The Jewish tradition teaches us that it is, rather, the commitment to mutual care and supporting the weakest among us; to creating a more just and prosperous community and society which defines what a citizen is. And so it is time that we changed the conversation. It is beyond time that we recognize that the dreamers, and their families and all immigrants—documented and undocumented, who are in this city and this country to create a life, to find security or refuge, to enjoy and proliferate the benefits of justice and democracy—are already citizens. We just have to work out how to get them their papers.

The Jewish people is an immigrant people, a refugee people, and a diasporic people. We know in our bodies the precariousness of knocking at the door of countries who did not want us to enter, and the promise of those who opened their doors. The Jewish community in the United States, after a pretty rocky start, has enjoyed the benefits of security and stability that are the result of being welcomed to this country.
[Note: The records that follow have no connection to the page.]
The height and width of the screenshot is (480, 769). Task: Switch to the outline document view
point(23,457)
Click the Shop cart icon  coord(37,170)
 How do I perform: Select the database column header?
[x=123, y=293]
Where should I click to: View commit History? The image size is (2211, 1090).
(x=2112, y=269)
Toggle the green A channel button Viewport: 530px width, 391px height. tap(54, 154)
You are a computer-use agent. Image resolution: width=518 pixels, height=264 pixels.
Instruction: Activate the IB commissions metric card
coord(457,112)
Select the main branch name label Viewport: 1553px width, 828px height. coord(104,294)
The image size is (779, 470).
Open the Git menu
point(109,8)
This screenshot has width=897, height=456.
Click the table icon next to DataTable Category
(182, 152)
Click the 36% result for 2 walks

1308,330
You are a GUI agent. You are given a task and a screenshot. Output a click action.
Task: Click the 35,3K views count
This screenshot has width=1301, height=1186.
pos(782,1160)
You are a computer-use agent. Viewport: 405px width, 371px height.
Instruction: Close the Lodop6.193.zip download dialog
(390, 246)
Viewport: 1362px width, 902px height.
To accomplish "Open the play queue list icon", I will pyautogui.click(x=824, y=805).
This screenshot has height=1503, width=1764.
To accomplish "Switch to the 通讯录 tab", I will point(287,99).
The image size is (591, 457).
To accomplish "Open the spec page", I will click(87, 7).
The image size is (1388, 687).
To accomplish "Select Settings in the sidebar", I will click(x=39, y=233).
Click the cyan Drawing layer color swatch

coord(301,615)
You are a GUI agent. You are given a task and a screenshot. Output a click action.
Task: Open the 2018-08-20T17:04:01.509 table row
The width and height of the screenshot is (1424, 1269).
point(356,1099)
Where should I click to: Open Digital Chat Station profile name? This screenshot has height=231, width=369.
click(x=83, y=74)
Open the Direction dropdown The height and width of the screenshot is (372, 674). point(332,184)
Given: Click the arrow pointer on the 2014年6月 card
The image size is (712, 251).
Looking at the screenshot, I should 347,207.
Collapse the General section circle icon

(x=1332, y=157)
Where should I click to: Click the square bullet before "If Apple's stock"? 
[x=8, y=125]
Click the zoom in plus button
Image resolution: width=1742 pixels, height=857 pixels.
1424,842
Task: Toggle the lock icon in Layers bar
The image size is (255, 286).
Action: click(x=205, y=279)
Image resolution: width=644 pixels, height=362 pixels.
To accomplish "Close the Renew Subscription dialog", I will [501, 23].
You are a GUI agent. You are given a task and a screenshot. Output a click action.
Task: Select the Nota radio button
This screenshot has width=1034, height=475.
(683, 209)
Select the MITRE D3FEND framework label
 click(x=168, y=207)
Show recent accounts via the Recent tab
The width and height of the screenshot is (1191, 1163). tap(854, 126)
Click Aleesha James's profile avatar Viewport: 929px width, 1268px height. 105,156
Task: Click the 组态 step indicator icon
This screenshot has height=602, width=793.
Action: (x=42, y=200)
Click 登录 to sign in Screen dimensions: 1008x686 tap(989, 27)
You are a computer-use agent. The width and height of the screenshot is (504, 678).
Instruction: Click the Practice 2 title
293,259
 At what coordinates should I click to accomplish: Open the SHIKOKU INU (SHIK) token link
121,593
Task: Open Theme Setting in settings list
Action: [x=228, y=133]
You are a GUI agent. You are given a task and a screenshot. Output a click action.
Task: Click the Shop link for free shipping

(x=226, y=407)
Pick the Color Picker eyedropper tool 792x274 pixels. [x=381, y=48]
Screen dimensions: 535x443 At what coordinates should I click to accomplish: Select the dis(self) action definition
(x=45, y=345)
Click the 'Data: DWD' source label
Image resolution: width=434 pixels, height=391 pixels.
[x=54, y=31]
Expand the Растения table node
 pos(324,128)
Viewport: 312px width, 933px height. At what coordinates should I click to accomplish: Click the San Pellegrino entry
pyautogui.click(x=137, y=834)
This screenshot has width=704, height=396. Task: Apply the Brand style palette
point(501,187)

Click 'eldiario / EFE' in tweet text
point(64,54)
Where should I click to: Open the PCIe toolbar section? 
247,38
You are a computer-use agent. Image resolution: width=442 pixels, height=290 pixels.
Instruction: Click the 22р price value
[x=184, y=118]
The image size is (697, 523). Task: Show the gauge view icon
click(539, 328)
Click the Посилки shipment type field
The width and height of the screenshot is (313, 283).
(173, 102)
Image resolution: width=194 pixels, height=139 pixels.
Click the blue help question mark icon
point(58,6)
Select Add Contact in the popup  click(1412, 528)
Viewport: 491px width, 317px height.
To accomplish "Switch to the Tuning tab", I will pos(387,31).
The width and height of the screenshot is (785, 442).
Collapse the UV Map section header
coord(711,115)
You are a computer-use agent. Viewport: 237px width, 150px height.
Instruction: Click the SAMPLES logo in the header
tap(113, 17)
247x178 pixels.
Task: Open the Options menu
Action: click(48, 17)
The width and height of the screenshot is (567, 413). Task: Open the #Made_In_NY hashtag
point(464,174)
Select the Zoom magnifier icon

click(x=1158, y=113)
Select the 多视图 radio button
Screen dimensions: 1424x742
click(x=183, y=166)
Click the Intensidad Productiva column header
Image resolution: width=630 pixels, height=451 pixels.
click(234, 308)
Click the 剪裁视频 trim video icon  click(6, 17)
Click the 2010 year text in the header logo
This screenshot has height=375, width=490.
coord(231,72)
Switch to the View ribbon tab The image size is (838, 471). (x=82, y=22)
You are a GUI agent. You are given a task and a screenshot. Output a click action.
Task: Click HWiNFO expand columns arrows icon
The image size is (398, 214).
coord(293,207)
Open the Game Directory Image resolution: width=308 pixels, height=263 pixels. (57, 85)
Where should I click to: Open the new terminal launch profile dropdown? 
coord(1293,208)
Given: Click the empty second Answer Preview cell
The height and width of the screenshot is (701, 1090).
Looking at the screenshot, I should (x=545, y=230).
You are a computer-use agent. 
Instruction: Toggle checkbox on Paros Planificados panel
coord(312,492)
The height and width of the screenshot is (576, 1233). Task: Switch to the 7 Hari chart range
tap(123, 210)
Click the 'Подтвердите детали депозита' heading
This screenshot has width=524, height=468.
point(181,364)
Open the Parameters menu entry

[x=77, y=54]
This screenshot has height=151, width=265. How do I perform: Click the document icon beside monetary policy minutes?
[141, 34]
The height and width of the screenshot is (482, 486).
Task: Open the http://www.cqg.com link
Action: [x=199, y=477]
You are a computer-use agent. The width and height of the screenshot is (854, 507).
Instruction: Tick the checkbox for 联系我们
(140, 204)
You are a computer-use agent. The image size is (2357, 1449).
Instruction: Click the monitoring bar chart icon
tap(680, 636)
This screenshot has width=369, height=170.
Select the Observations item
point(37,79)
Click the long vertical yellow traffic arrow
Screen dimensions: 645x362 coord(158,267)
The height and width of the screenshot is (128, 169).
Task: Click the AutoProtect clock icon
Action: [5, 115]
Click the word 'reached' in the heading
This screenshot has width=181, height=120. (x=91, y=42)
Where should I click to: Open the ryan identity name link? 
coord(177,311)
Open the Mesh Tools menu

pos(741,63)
We also know what happens when citizenship is narrowly defined based solely on the accident of birthplace or skin color. We remember that when Jews were deported from Paris during World War II, the buses wound their ways through the streets filled with Parisians who knew who the passengers were, knew what was happening to them, and where they would end up, and did not protest—because they didn’t consider the Jews citizens. So-called upstanding citizens with the right papers and the right blood and the right race, let this happen.

We will not let this happen again.

The sting of disappointment in the evening was that though the Jews were there, (gathered by Bend the Arc: Jewish Action, together with IKAR and Reform CA) the Federations were not. The “leadership” of the Jewish community need not consult the latest Pew research poll to find out where the Jews, young and old, are. They are on the corner of Santa Monica and Sepulveda, and similar street corners in dozens of other cities and in our nation’s capital. They are where justice calls.


Rabbi Aryeh Cohen is the Rabbi-in-Residence for Bend the Arc: Jewish Action in Southern California.